At 169 pages, Treasury covered a lot of ground in this release. One important topic that was addressed was the question of what activities would meet the act of conduct requirement of a business, Jonathan W. Giokas, a partner with Husch Blackwell, tells GlobeSt.com. “One key test for Opportunity Zone investments is that an investor has to be engaged in an active conduct of business,” he says. “In this new set of proposed rules it was determined that leasing can meet the act of conduct requirement for a business.”
Another important measure, Giokas continues, is that the IRS provided safe harbors that help determine how a business can meet the gross income requirement in the Opportunity Zone program. “Those are based on the provision of services and the employment of workers.”
The IRS also clarified that an Opportunity Zone fund had 12 months to reinvest proceeds from the sale of assets owned by such a fund, according to Giokas. Until now it was not clear how a sale of a project would be treated — as the sale of an investment in a fund, or would the fund be able to redeploy the proceeds into another investment? 12 months to redeploy the proceeds is a generous time frame, Giokas says.
In another measure favorable to CRE investors, Marc Schultz, partner and co-chair of the Opportunity Zones and Funds Industry Group at Snell & Wilmer, notes that this second tranche of proposed regulations do not require that unimproved land be substantially improved in order to be an Opportunity Zone business property—that is, a qualifying property. “However, the land needs to be used in a trade or business rather than for investment purposes,” he tells GlobeSt.com. “The proposed regulations invoke anti-abuse rules where a significant purpose for acquiring the unimproved land was to achieve an inappropriate result.”
Future Guidance
There is more that needs to be addressed in future guidance. For instance, while the Treasury Department spent a great deal of effort to deal with the churning of funds—that is, if someone invests money in an Opportunity Zone fund, can he pull it out and reinvest in another—it didn't come to a conclusion in this round of proposed rules, Giokas says. “The IRS left open the possibility to do that in future guidance,” he says. “They are trying to find authority to get there.”
Besides fund churning, another topic that was not addressed was the treatment of carried interest, which many in the CRE community had been hoping would be clarified sooner rather than later.
For Giokas, the biggest unknown about Opportunity Zone investment cannot be answered by the Treasury Department—and that is how the market will respond to this guidance.
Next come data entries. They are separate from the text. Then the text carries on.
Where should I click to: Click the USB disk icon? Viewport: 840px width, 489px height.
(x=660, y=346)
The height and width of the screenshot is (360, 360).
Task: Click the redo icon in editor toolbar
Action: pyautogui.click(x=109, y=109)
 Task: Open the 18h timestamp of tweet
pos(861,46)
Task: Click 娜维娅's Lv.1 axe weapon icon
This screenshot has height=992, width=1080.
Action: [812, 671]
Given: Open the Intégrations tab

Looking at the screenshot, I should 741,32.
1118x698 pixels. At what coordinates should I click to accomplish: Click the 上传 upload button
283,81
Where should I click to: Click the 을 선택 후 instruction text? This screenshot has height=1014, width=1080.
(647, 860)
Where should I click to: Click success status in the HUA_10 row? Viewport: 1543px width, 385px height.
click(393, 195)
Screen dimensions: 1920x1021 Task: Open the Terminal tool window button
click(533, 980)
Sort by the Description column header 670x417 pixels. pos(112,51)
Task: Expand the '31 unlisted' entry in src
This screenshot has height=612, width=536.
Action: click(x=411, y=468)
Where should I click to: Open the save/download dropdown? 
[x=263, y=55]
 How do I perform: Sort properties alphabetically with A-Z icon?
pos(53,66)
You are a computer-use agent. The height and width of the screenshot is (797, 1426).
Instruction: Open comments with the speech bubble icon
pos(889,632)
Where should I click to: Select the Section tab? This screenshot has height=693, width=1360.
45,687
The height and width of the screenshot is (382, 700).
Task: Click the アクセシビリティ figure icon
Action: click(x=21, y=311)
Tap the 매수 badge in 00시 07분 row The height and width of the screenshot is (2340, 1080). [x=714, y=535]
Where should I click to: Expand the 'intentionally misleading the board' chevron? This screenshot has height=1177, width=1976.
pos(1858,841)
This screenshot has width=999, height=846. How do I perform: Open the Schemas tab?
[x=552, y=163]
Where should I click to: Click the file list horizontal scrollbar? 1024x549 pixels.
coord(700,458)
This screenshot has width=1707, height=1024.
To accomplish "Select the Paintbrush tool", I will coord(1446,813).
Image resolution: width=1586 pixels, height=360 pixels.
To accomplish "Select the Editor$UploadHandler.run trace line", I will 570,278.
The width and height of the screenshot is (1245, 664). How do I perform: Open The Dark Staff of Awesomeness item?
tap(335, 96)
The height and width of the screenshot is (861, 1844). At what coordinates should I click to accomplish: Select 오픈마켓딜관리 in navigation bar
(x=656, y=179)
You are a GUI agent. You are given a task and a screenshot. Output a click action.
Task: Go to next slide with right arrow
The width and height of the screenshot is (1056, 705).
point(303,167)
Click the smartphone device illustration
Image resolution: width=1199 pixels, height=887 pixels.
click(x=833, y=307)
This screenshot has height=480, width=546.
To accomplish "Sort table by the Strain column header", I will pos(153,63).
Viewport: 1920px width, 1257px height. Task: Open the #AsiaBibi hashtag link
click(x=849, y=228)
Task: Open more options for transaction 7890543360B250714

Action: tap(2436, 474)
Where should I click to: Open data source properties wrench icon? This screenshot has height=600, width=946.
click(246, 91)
After the first round of rules there had been an expectation that the faucets would turn on and investments would flow. That didn't happen. Yes, Giokas says, there is very strong interest in Opportunity Zones but inarguably the number of actual deals have been few to date.
“Will the deal flow finally catch up with the interest now that these proposed rules have been released?” he wonders. “And if it doesn't what does it say about the program?”